Article
Christmas culture
5 min read

In defence of the traditional nativity play

Despite a seafood medley in the wings of some nativity plays, Yaroslav Walker still prefers the deep power of a more traditional telling.
Three children dressed as orange lobsters stand sheepishly on a stage.
The nativity lobster scene, Love Actually.

“So what’s this big news, then?” 

“We’ve been given our parts in the Nativity Play…[GASP]…and I’m the lobster!” 

“The lobster?” 

“Yeh!” 

“In the Nativity Play!?” 

“Yeh. First lobster.” 

“There was more than one lobster present at the birth of Jesus?” 

“Duh!” 

I love this little exchange from Love Actually. Emma Thompson’s mother must be expressing the surprise of parents up and down the country for the last twenty years or so. When I was at primary school there was no doubt that when December rolled around, we would do a straight-down-the-line nativity play. As I’ve gotten older, I’ve noticed that more and more schools have been experimenting: a lobster here, an octopus there, a modern re-telling with mobile phones and motorbikes, or abandoning the Gospel nativity entirely in favour of lovely (but not biblical) stories like The Elves and the Shoemaker

I’ve not watched Love Actually in a few years, but this scene burst into my imagination as I was watching the Nativity Play of one of my local primary schools. It was the Christmas story without adulteration – Matthew and Luke would have no qualms about any of the details. Yes, there were jokes to entertain the parents, and the odd song that I doubt the people in Bethlehem were singing at the time, but overall, it was a Traditional Nativity Play in all its glory!  

Stories are the preeminent vehicles of meaning, and so it stands to reason that a ‘traditional story’ has the most power in this regard.

# Data:
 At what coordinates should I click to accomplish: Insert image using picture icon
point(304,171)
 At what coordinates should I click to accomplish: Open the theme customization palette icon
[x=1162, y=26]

# Goal:
In the article on the traditional nativity play, what story does the writer name as one that some schools use instead of the Gospel nativity?

# Task response:
The Elves and the Shoemaker